[Stored data entries]
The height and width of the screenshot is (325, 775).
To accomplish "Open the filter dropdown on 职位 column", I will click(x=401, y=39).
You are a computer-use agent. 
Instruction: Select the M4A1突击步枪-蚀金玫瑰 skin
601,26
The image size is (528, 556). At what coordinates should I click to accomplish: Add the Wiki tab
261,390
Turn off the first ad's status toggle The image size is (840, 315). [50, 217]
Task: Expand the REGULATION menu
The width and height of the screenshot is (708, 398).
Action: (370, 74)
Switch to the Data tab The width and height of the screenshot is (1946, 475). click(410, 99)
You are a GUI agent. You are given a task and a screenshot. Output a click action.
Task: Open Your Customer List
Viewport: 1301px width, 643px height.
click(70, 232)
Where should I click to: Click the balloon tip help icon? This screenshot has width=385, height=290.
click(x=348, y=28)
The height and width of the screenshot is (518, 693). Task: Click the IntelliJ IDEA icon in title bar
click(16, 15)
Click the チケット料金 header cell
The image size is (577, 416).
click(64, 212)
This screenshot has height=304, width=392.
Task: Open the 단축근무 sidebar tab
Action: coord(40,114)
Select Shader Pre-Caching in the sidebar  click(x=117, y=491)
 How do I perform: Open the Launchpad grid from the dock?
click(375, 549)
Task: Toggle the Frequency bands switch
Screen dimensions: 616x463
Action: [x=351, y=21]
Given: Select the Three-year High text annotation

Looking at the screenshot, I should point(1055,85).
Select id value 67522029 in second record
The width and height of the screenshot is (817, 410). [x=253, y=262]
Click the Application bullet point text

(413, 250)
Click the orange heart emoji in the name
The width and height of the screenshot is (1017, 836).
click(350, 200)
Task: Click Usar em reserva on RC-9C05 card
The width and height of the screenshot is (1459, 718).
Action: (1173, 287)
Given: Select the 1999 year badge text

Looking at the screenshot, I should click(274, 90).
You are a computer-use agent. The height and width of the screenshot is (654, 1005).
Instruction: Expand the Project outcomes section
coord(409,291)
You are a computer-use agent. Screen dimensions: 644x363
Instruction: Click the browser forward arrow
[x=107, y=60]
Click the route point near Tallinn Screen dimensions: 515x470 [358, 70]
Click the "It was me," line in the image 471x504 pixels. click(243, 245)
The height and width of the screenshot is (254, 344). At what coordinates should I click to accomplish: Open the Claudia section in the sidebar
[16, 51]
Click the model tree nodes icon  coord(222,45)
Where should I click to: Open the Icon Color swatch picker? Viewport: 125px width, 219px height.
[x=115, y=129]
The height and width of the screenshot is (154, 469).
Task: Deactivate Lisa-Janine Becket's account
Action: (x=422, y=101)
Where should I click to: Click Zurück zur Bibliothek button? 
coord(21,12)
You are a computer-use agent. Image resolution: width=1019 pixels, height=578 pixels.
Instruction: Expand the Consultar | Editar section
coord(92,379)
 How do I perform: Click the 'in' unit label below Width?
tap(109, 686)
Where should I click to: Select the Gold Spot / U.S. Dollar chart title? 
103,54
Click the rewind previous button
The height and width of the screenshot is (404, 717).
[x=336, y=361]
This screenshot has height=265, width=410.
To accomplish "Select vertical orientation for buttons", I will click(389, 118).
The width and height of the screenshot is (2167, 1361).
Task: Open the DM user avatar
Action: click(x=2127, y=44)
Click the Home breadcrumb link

▶ TASK DETAILS: Only a number is expected here: the tally of lines above that contain "agent". Please write nothing more.

▶ ANSWER TO THE EXERCISE: 5